Every single time I go by, there is one scent that allures me like no other: it's the scent called "Satsuma".
I'd always assumed it was some sort of exotic whatchamacalit bit, along the lines of their Ananya oil; something that probably had some deep roots in another tradition but sounded rather made-up and whose top, middle and base notes were musks of all kinds. Incidentally, Ananya is actually Sanskrit, and it means devoted or peerless, and sounds personally objectionable to use as a foofy perfume name. But I digress.
Anyway, there I was walking the other day and I had to stop in because this pregnant nose of mine was yelling very loudly "SATSUMA!!! SATSUMA!!!! STOOOOOP!! I WANT IT!" because my nose has become like a three-year old. And that's when I read closely and realized:
A Satsuma is a type of mandarin orange.
No shit? That simple?
No Sanskrit (possibly just poorly pronouced Japanese), and no musk, the Satsuma fragrance is actually pretty much all citrus, and its smell is so powerfully happy to my senses that I've been abusing the lotion I bought from them just so I can have that burst of happiness in these cold, cold days.
I wish I could find somewhere in this vast internets of ours a little poem that went along with the yearly Odwalla Tangerine Juice campaign, or a poem by García Lorca about a boy who's about to be killed but picks beautiful lemons off the trees and tosses them into a stream, until it looked like flowing gold.
But I think I'll satisfy my yearning for something far more beautiful than I can produce by eating a tangerine and slathering my hands once again with my happy Satsuma body butter, and imagining the sharp, tart beauty of a lovely wintry fruit making my mouth and my body happy.
Actually, I believe that the reason people used to get citrus in their Christmas stocking goes back to the days before there was refrigerated transport. The only time of the year that citrus would survive being shipped from the warm climes where it grows to the great white north was in the winter.

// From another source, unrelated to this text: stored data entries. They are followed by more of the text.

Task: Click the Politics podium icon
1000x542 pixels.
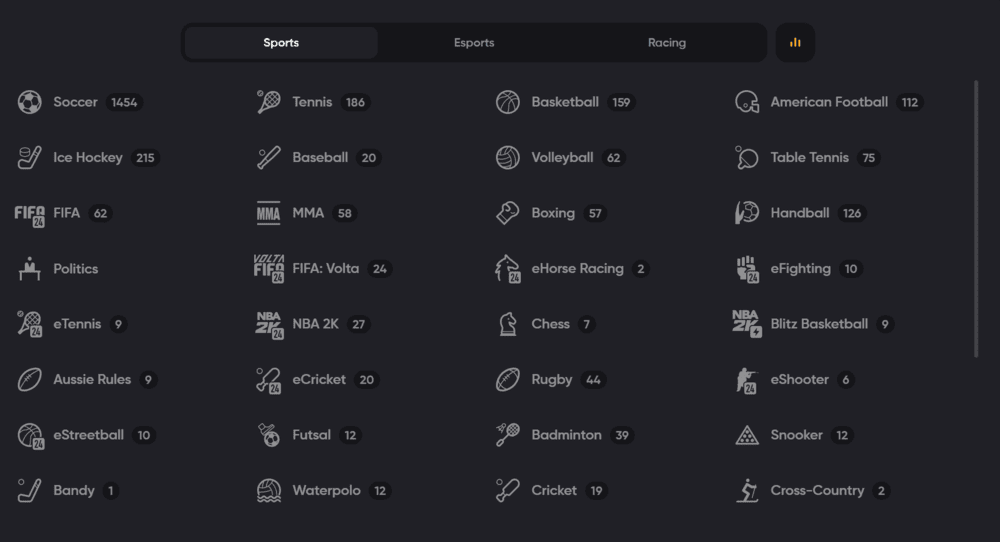Action: (29, 269)
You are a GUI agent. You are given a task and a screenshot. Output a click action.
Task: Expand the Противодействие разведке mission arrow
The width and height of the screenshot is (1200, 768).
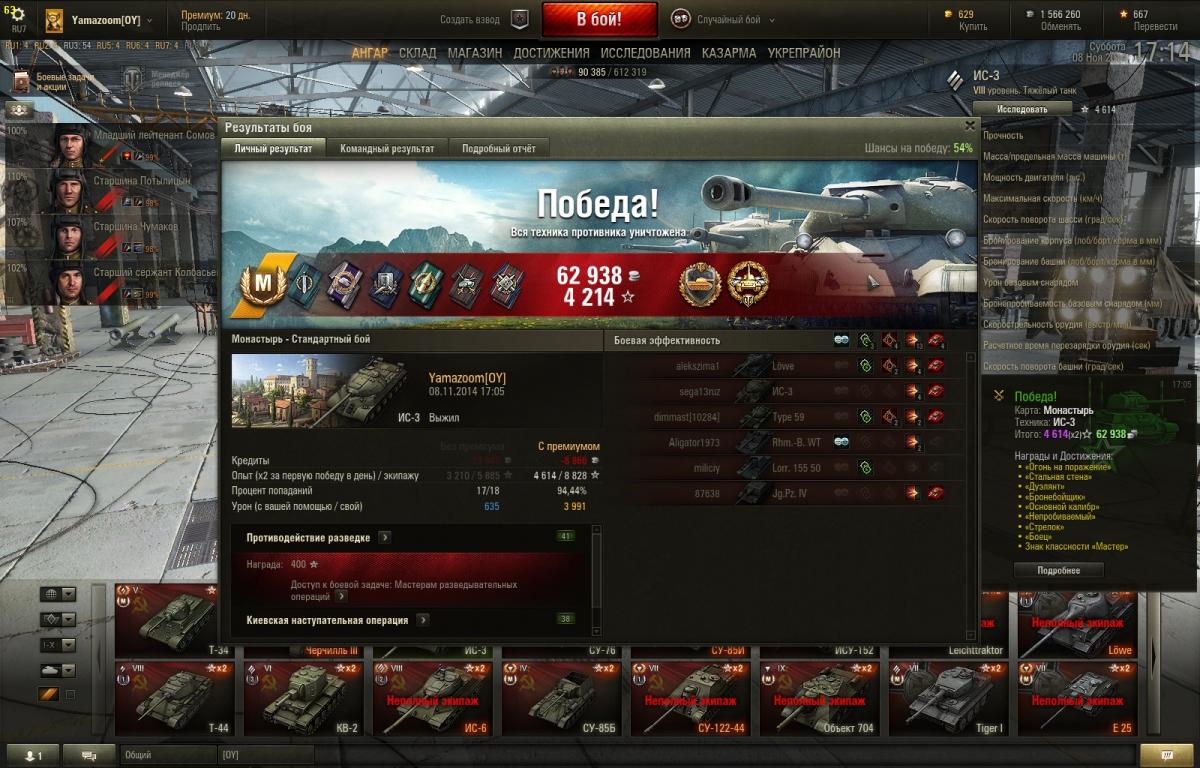(x=385, y=538)
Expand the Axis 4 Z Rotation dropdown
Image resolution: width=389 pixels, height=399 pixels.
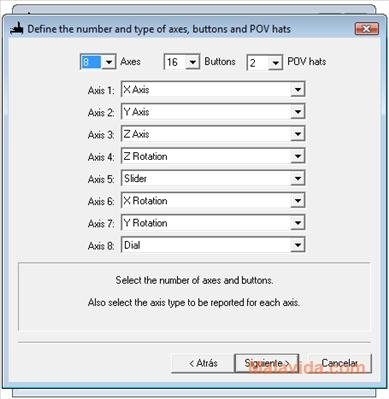tap(297, 156)
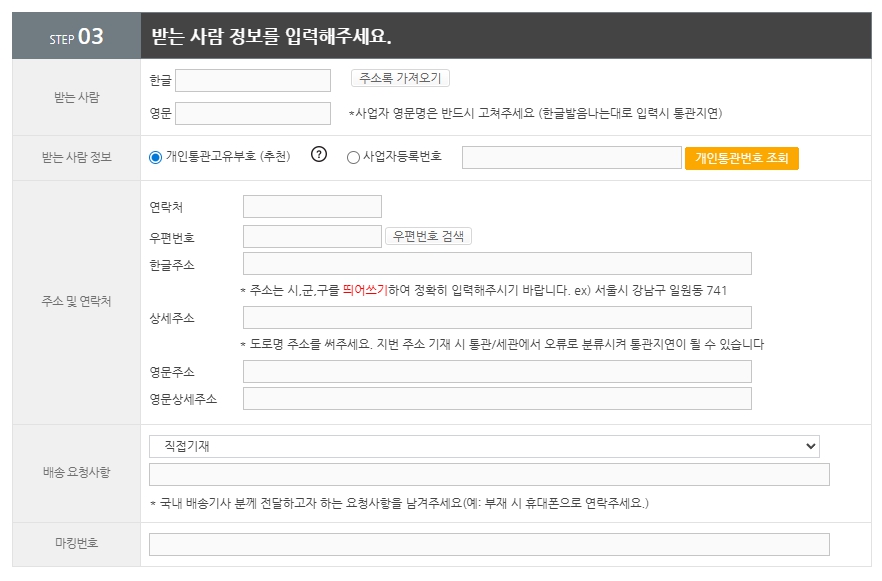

It's the same reason that you're only supposed to eat shellfish in months that have an "r" in them. Shellfish could only be reliably transported inland in cold weather, so May, June, July and August were out.
Posted by: Gilahi | Thursday, 20 November 2008 at 07:27
Clementines are and will always be Christmas to me. I love having a box of them around at home and work!
Posted by: LiLu | Thursday, 20 November 2008 at 12:09
Thanks, Gilahi, for the clarification :o) I will also keep your words in mind whenever I eat shellfish again (mmm... shellfish).
LiLu-- Aren't they just the happiest little things?